Abstract

Despite indications that minority women were involved in early 20th-century feminist causes, the New Woman image from that period remains primarily white. This essay attempts to strengthen the emerging notion that women of color were also involved with the New Woman model by examining some key texts from the 1920s, a pivotal era for minority women writers: novels by Harlem Renaissance figures Jessie Fauset and Nella Larsen, the first novel by a Native American woman, Cogewea (1927) by Mourning Dave, and the first book in English by a Japanese- American, A Daughter of the Samurai (1925) by Etsu Sugimoto. Because these texts echo plot conventions of popular fiction for white women, they are contrasted with New Woman narratives from the dominant culture which posited the heroine's successful transition from female to male sphere as she found a place in the urban center of American life.

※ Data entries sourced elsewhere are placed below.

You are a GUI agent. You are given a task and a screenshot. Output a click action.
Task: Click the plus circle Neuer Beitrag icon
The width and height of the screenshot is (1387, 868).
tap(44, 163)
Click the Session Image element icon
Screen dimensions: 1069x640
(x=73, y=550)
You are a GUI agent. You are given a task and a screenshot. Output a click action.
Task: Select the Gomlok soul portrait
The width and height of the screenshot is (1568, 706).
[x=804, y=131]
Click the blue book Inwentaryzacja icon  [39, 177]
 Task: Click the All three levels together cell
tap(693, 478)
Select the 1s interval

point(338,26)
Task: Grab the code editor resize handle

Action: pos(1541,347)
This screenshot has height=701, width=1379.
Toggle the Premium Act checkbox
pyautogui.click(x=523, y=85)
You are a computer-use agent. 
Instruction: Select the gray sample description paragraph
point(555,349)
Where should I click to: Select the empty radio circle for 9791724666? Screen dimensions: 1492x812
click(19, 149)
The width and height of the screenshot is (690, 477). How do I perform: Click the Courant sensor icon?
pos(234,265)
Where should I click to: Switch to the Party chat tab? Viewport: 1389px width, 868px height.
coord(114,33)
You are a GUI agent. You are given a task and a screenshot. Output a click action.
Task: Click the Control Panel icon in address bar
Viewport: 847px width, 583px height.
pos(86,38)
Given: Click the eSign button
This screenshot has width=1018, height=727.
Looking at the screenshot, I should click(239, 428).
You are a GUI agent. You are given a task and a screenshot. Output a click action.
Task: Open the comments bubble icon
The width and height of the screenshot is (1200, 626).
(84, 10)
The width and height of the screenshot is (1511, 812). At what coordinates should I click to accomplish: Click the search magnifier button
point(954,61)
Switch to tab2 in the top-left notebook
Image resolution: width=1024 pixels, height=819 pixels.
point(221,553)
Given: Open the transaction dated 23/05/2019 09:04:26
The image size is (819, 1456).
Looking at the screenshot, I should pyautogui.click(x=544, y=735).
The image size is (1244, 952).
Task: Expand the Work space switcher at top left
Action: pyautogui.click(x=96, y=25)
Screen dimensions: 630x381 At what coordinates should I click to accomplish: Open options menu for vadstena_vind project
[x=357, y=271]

In contrast, writings by minority women reject the idea of fulfilling merger in the male arena because its promises of liberation for women are demystified by the persistence of racism. Following a circular rather than a linear trajectory, minority writers move their New Woman protagonists back to the ethnic communities they initially left because life on the margin of mainstream America is reconceived as a new, more vital center for women's liberation. Perhaps because of their greater marginalization, then, women of color were able to develop a more penetrating critique of male supremacy at a time when the public arena appeared to be opening its doors to women.